WORK TASK: Set down, word for word, the stretch of lines from the one containing "[페이스북으로 공유하기] (151, 148)" to the end of the records below.

Stored items:

● ● ● ●

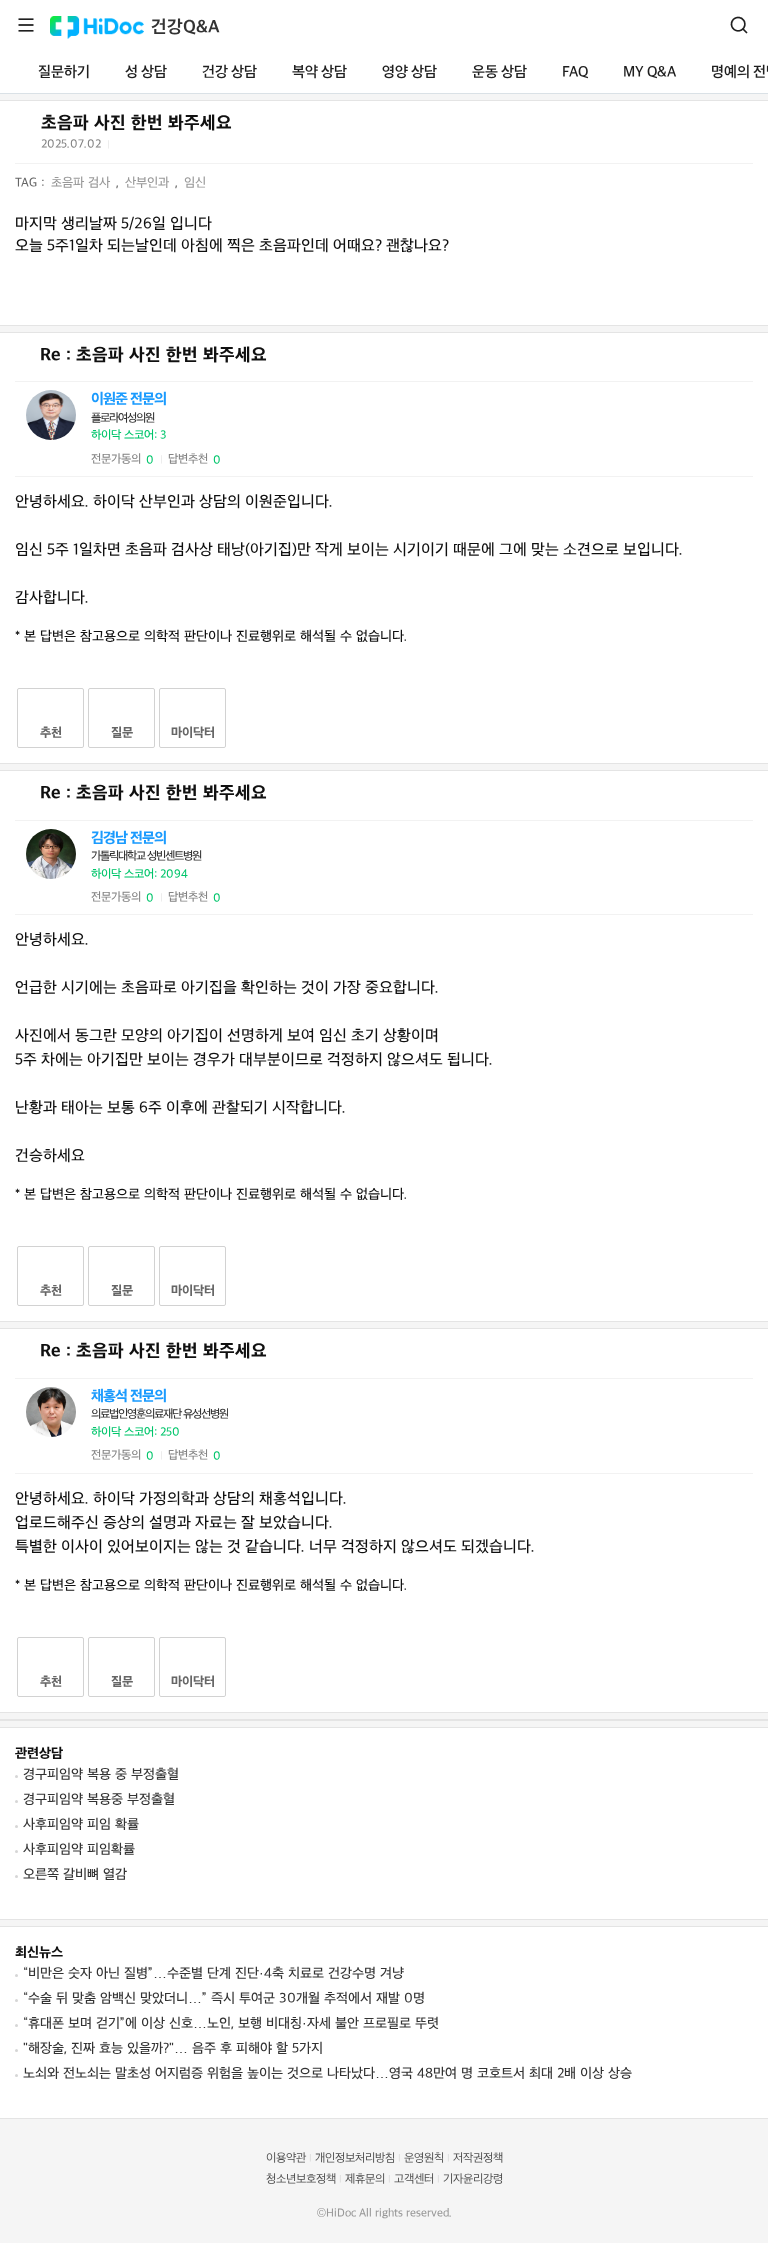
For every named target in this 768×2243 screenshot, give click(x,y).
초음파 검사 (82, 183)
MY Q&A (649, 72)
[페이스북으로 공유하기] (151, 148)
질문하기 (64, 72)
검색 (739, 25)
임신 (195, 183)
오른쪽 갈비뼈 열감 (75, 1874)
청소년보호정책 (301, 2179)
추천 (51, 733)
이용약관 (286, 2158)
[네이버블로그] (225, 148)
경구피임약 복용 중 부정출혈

● ● ● ●

RESPONSE TO THE TASK:
[페이스북으로 공유하기] (151, 148)
질문하기 (64, 72)
검색 (739, 25)
임신 (195, 183)
오른쪽 갈비뼈 열감 (75, 1874)
청소년보호정책 (301, 2179)
추천 (51, 733)
이용약관 (286, 2158)
[네이버블로그] (225, 148)
경구피임약 복용 중 부정출혈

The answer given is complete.